Start of Material

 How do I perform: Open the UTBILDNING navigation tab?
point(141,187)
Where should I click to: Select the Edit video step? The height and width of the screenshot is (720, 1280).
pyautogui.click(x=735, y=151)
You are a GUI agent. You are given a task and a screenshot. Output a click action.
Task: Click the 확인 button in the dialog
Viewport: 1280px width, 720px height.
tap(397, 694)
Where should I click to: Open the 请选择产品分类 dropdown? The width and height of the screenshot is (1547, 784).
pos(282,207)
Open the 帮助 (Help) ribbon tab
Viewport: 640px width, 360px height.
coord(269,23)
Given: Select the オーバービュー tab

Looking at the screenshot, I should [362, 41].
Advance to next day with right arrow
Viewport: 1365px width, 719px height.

End of Material

-- Written instruction --
Could you print every one of the lines above, word for word?

-- Exercise result --
 How do I perform: Open the UTBILDNING navigation tab?
point(141,187)
Where should I click to: Select the Edit video step? The height and width of the screenshot is (720, 1280).
pyautogui.click(x=735, y=151)
You are a GUI agent. You are given a task and a screenshot. Output a click action.
Task: Click the 확인 button in the dialog
Viewport: 1280px width, 720px height.
tap(397, 694)
Where should I click to: Open the 请选择产品分类 dropdown? The width and height of the screenshot is (1547, 784).
pos(282,207)
Open the 帮助 (Help) ribbon tab
Viewport: 640px width, 360px height.
coord(269,23)
Given: Select the オーバービュー tab

Looking at the screenshot, I should [362, 41].
Advance to next day with right arrow
Viewport: 1365px width, 719px height.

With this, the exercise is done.